I don’t remember where I scored this milk glass dish, which I think is an Indiana pedestal candy dish with a daisy design, but I could not part with it. I don’t eat candy, and had no idea what to do with it, so it just sat in a closet for years. One day, a blog I followed posted about egg cup pin cushions (I would link here, but I can’t seem to relocate it). I loved this idea – vintage dishes with a modern remake, and so simple!
Alas, I do not have egg cups, and I am generally not the type of gal to go buy things. I use what I have, because, truly, I have so much already. But then, as I had to move my sweet milk glass dish out of the way to reach something else, the idea returned to me in a flash. So, on Christmas day, I treated myself to some sewing-for-me and without looking at a pattern (because #me), I figured out the way I wanted to go about doing it. It was pure felicity and serendipity that my gramma had just recently given me some cardboard circle templates that were exactly the right size. I didn’t take any photos of the process, but I want to remember how I did this so here goes.
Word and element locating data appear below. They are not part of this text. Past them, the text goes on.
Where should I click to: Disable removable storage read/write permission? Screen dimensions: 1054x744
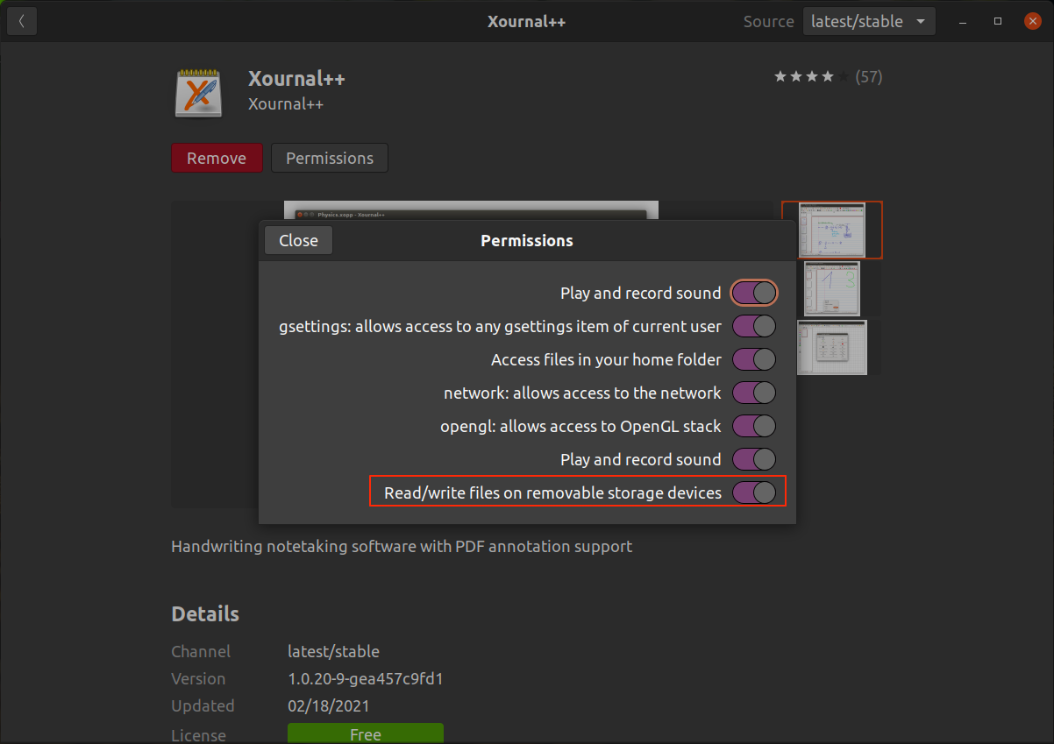pyautogui.click(x=753, y=492)
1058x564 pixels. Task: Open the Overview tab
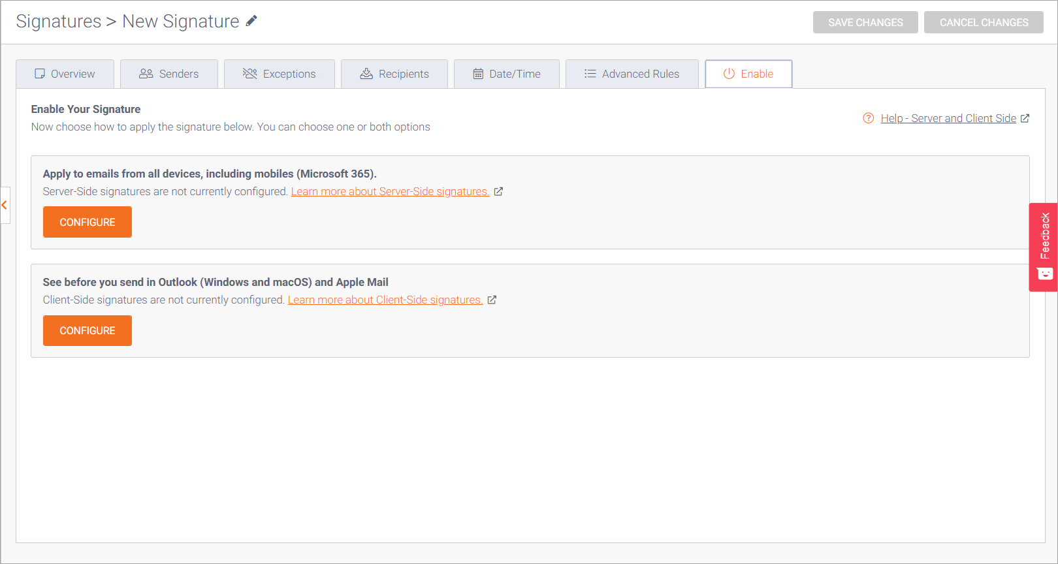click(65, 74)
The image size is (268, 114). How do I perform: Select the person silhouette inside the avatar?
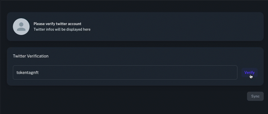click(21, 27)
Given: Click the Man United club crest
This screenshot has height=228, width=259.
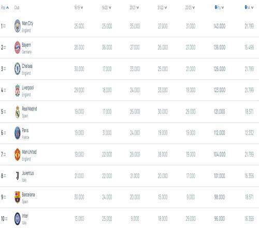Looking at the screenshot, I should pyautogui.click(x=18, y=154).
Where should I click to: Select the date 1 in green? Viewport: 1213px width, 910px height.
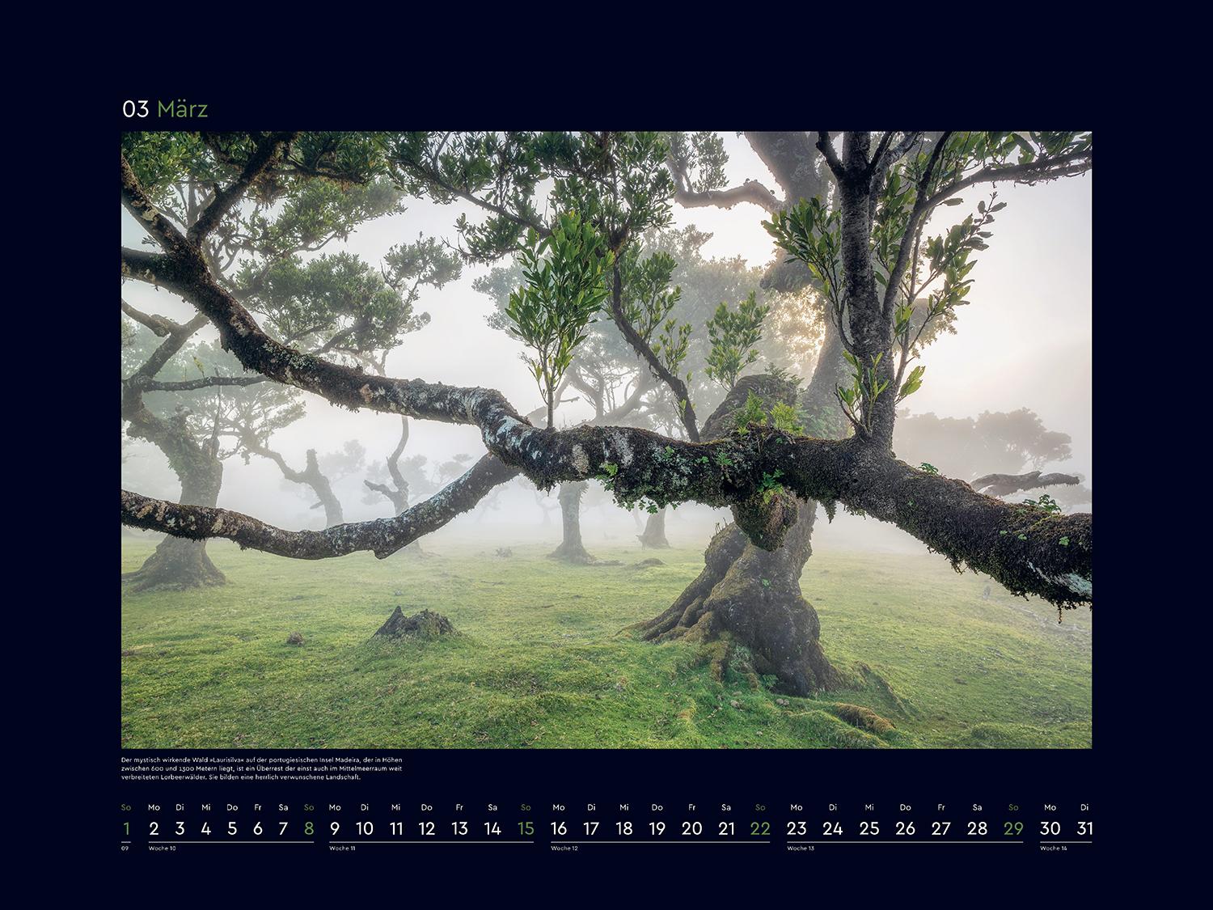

My idea for this was to have a removable pin cushion that would hide a compartment beneath it, so I needed to make a little dome that would fit snugly in the top of the dish.
I basically cut a circle about an inch and a half larger than the dish opening. This, I ran a running stitch around the edge to bunch it up a little and stuffed with regular stuffing (if I had had anything else, I would have used it instead). I slipped a cardboard circle in, tightened up the fabric and stuffed around an edge until I was satisfied with the stiffness of the dome, then I secured my thread. I wanted the dome to be really sturdy, and survive a possible tea-spill someday in the future, so since I had extra circles on hand, I added another one on the bottom. However, first, I used an awl to poke a big hole in the center of the dome (fabric, stuffing, circle – all of it). On the second circle, I poked two holes near the center. Then, using a tapestry needle, I inserted a small strip of grossgrain ribbon up through one of those (keeping about an inch of tail rather than tying a knot), through the hole in the dome, and out of the fabric. I placed a pin across the dome to fold the ribbon over, assuring that when I took the needle back down into the cardboard, a loop the size I wanted would remain. It wasn’t easy, and Boy helped me with pliers. Then I tightened the ribbon up until the loop was stiffly standing on its own, and I glued the two tails of ribbon to the second cardboard circle.
On a third circle, I wrapped some felt (cut about a quarter-inch larger) around it and laced it back and forth until I had a nicely covered base. I used a paintbrush to apply glue to secure it to the middle cardboard. Then I hid tiny little stitches all the way around, connecting the felted third layer to the fabric dome. Because I wanted this dome to be removable, I wanted it to also look pretty on its own, so I tacked on a little bit of trim as well.
I am over the moon with this little idea! I should share a before and after scene of my craft room because when it’s clean, it’s clean, but when I craft, it is like a toy section at the mall after a troop of misbehaving unsupervised toddlers camped out for a year. It’s bad. I lose my things so easily and am always super annoyed for cleanup because I have bits of thread and whatnot all over the place, clinging to everything, mixing in with good thread pieces. Ugh, I can’t stand it! You’ve heard me say before I’ve tried organizational methods, from a big tray to this awesome book box (can confirm; is awesome), but I’m still so undisciplined, it’s near shameful. I made a little ORT bag (“old ratty threads” – the little pink-bottomed red bag in this post) but it doesn’t do it for me – I lose it just as easily because it’s soft and gets smashed by things, and also clings to good threads when I push everything around in a flurry so I don’t use it much anymore. This candy dish? Firmly unsquishable, unclingable, and rises above the chaos. As you can see, I began training myself whilst making the project!
Now I have my eye out on all kinds of lovely dishes I could transform!